##### TEXT SECTION

He returned to the Red Sox for the 1989 season, as Cerone hit .243 with four home runs and 48 RBI in 102 games with Boston, however, the Red Sox fell short in making the post-season. On December 19, Boston released Cerone.

===1990s===

====New York Yankees (1990)====
On December 20, 1989, one day after being released by the Boston Red Sox, Cerone rejoined the Yankees for a third time, as he signed a two-year contract with the club as a free agent. Cerone backed up Yankees starting catcher Bob Geren, as he appeared in only 49 games, hitting .302 with two homers and 11 RBI in limited action. On January 13, 1991, the Yankees released Cerone.

====New York Mets (1991)====
On January 21, 1991, Cerone signed a contract with the New York Mets, where he split playing time with Charlie O'Brien. In 90 games with the Mets, Cerone hit .273 with two home runs and 16 RBI. On October 7, he was granted free agency.

##########
##### RECORD EXTRACTS

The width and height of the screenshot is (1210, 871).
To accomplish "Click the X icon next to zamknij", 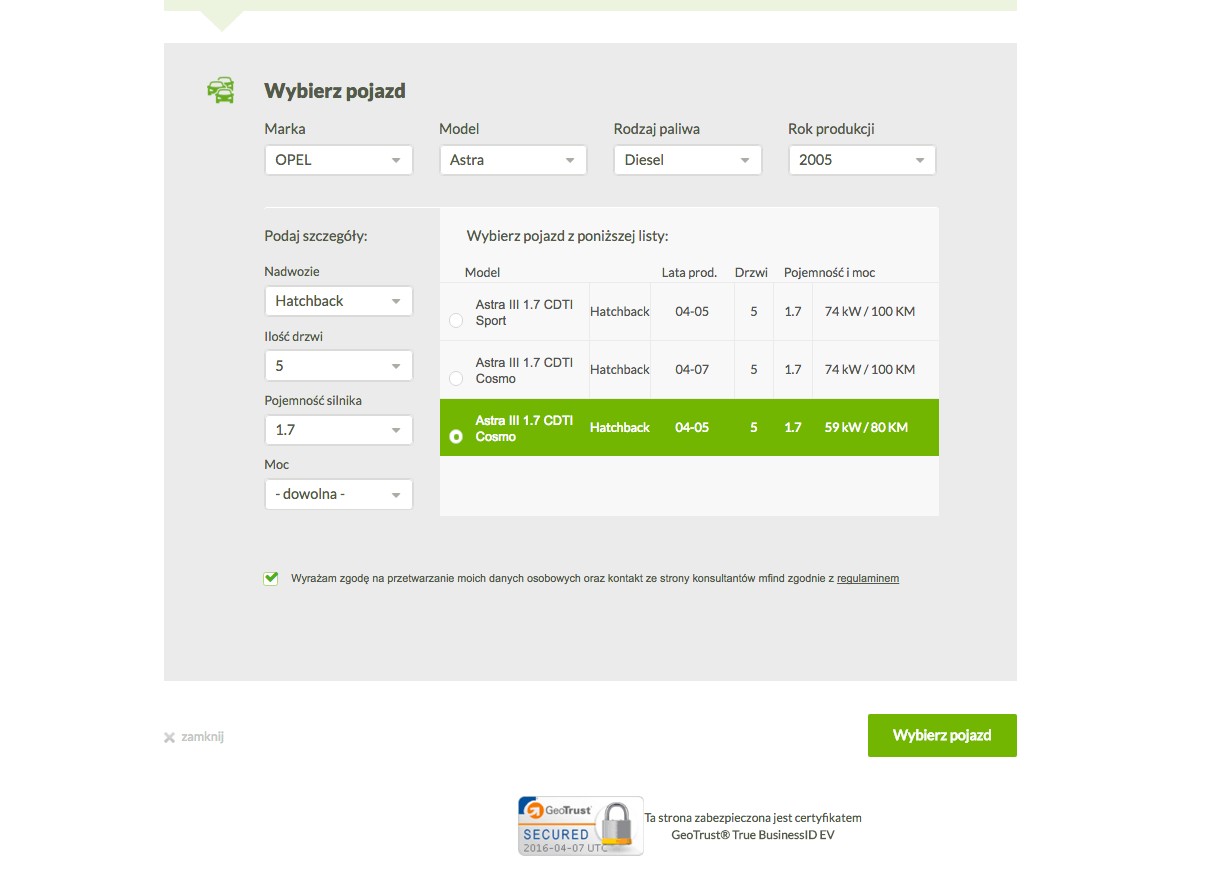I will 169,738.
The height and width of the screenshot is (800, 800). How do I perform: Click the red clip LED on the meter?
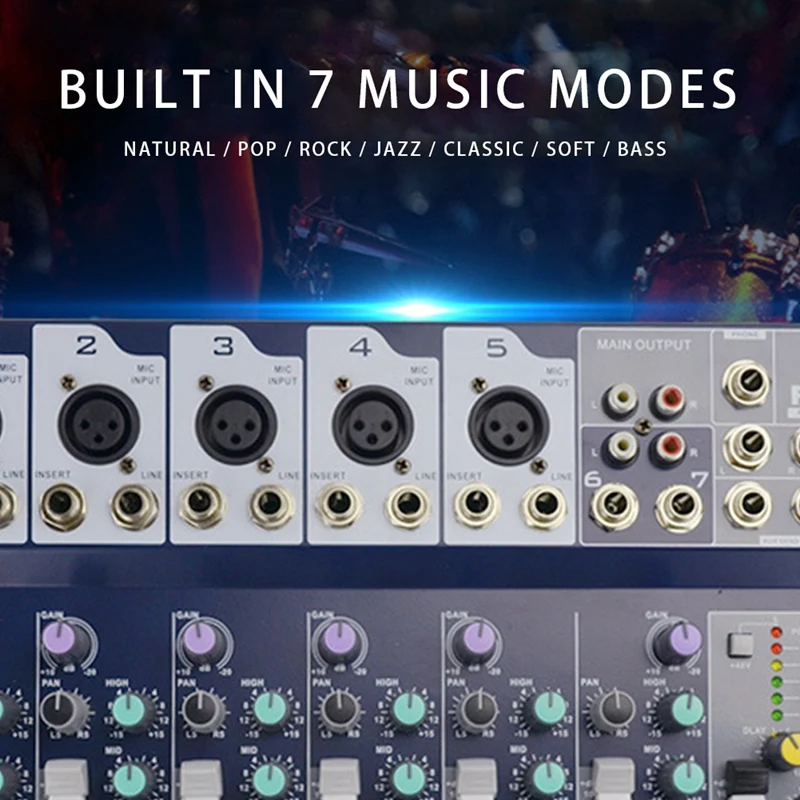pos(775,631)
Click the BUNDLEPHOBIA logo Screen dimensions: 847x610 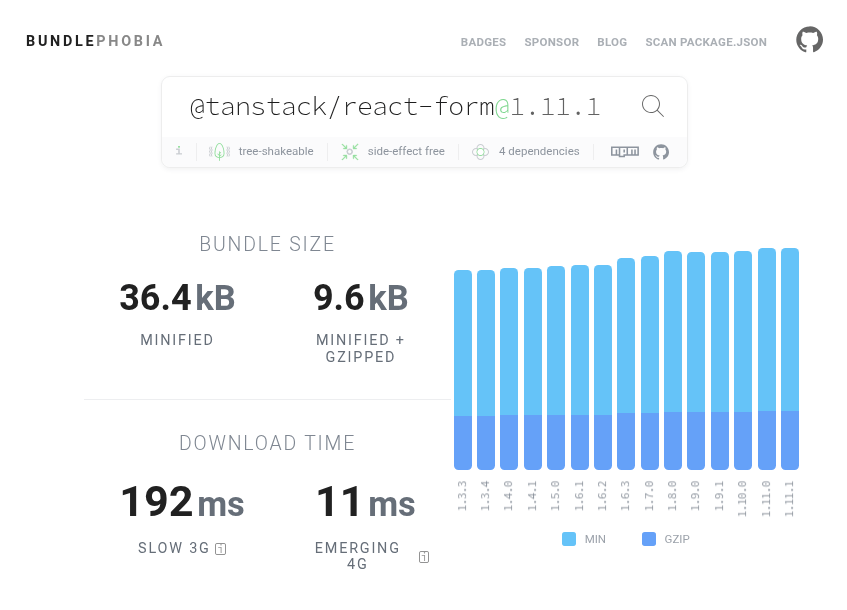[94, 41]
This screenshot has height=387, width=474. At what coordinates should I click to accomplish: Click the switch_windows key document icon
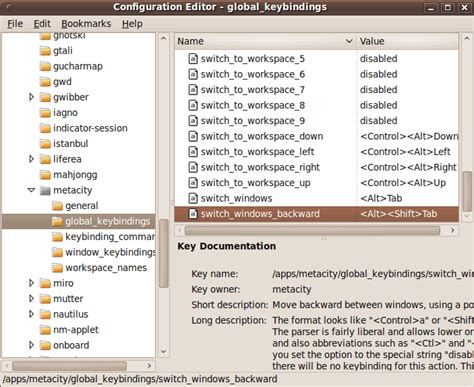coord(193,198)
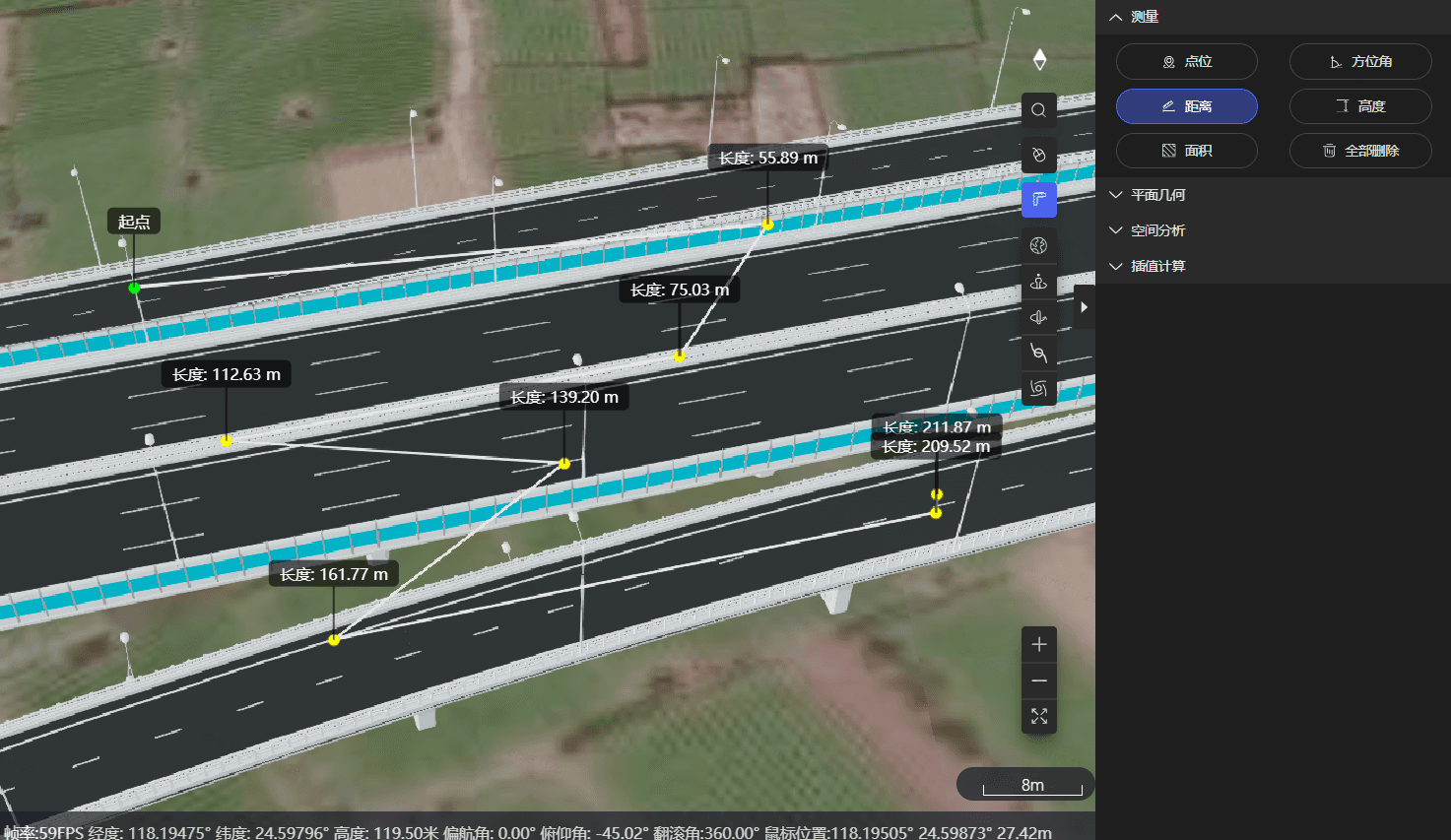Zoom in with the plus button
This screenshot has width=1451, height=840.
[x=1038, y=645]
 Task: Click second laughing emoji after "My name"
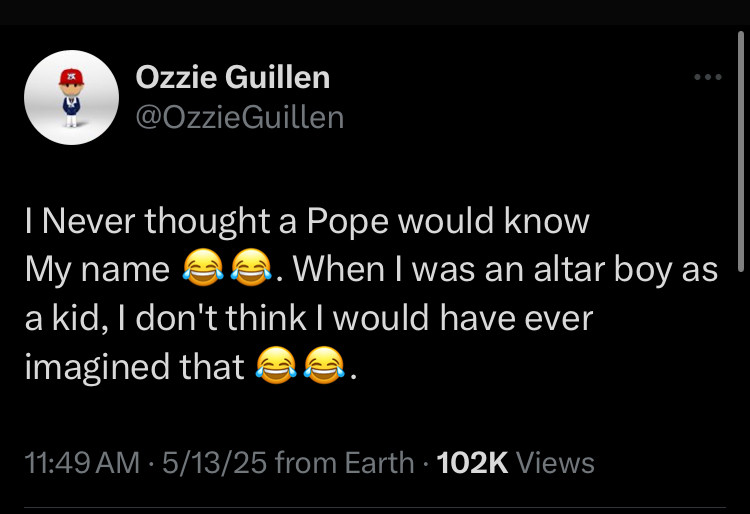(x=251, y=268)
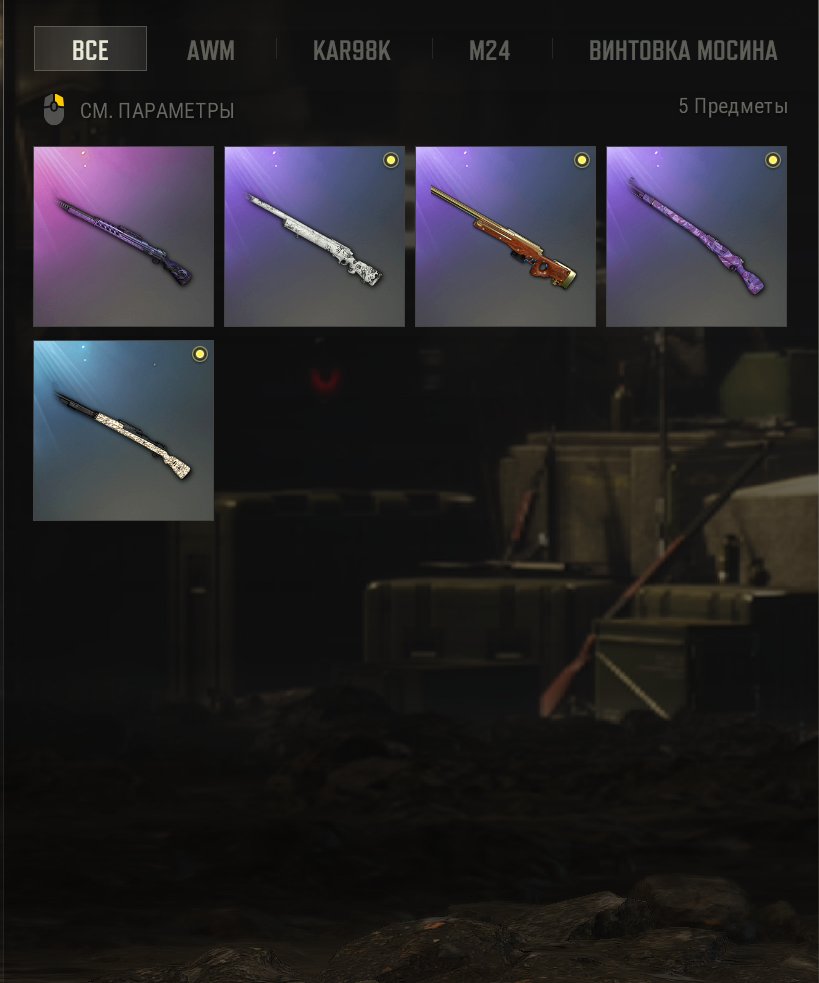Select the dark purple rifle skin on pink tile
This screenshot has height=983, width=819.
point(124,236)
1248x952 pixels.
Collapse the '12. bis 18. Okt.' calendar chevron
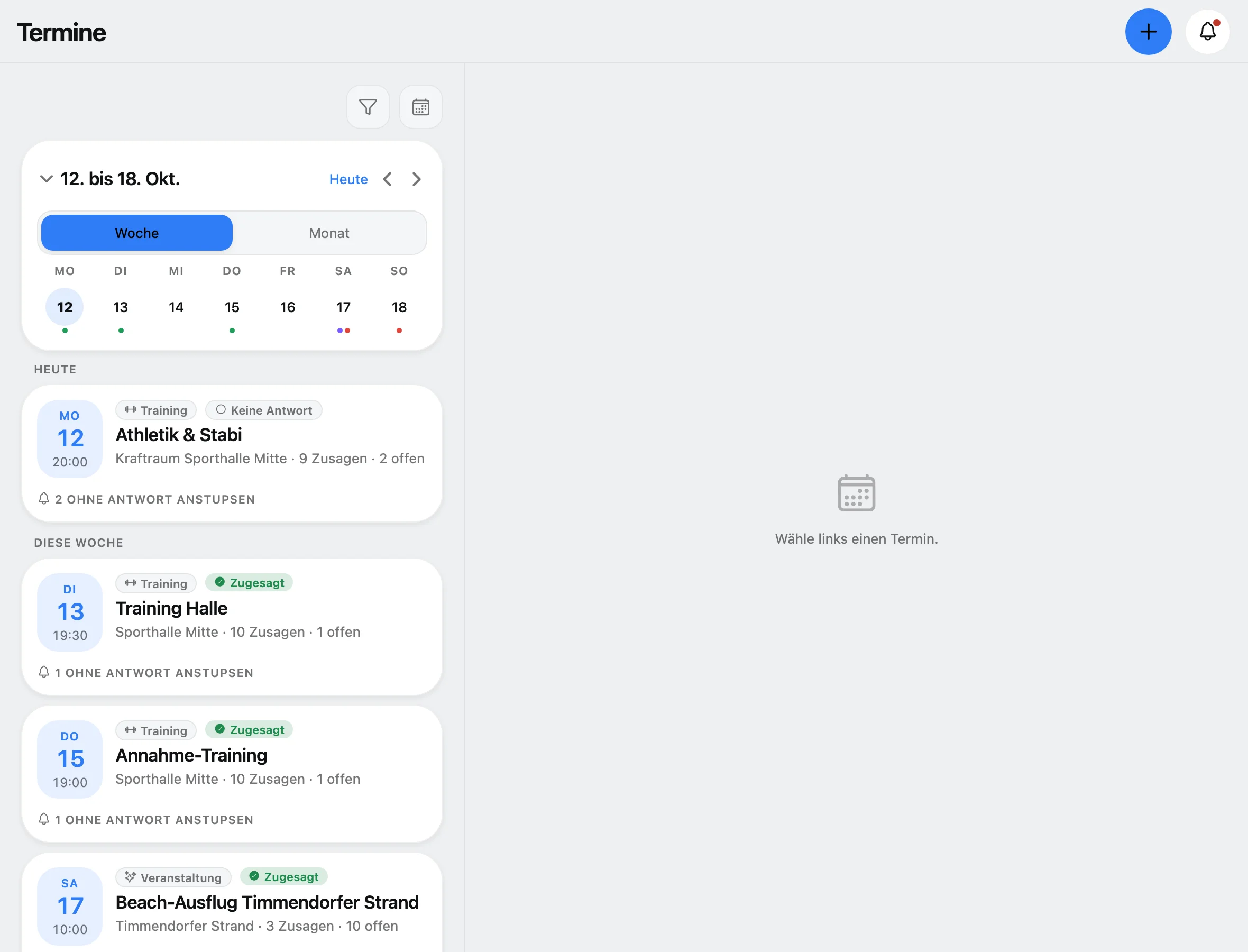(46, 179)
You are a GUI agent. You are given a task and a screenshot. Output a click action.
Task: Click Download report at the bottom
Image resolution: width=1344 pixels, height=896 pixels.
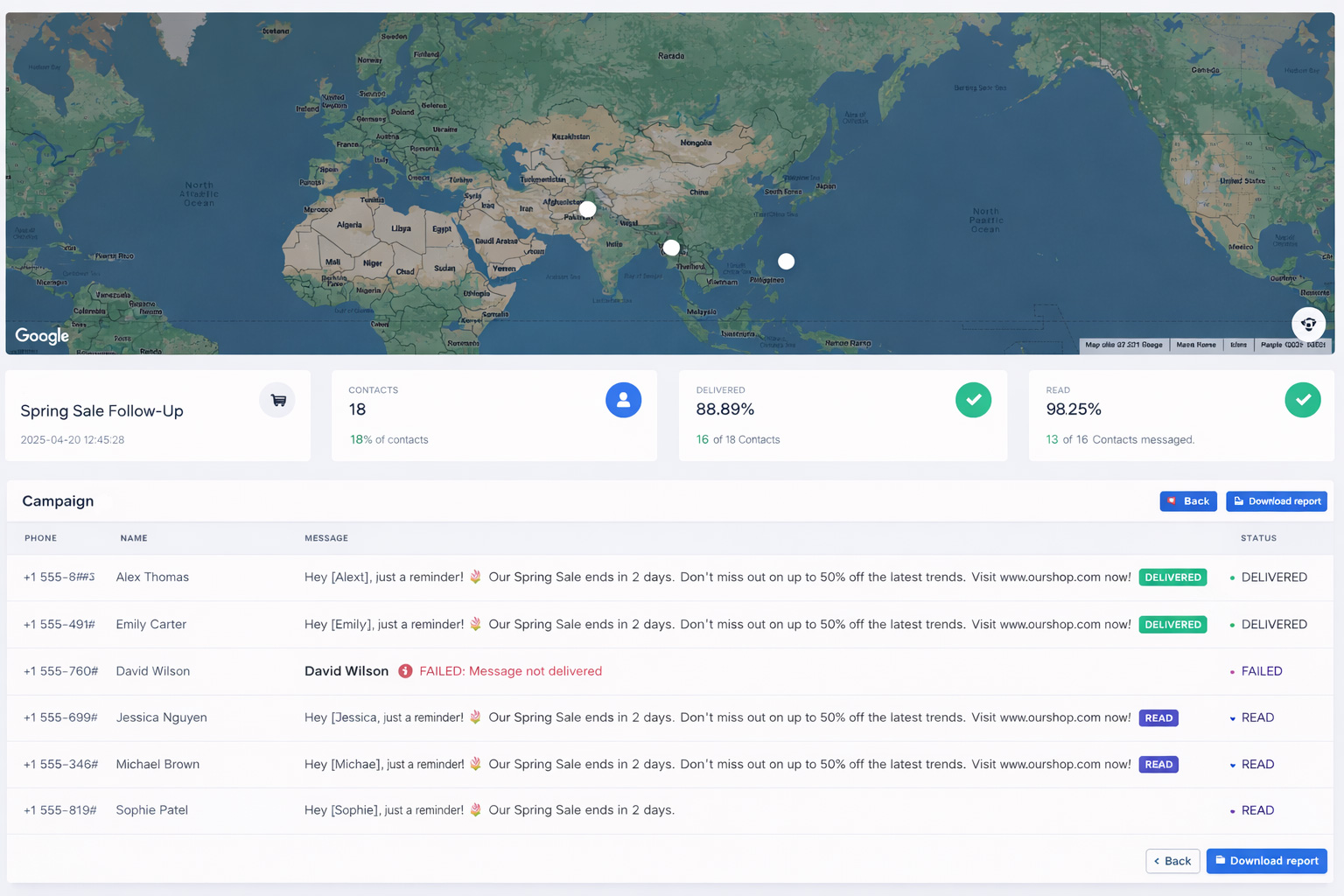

##########

TO DO. Please list every calendar date given in the Cerone career section, in the order they appear.

COMPLETED TASK.
December 19
December 20, 1989
January 13, 1991
January 21, 1991
October 7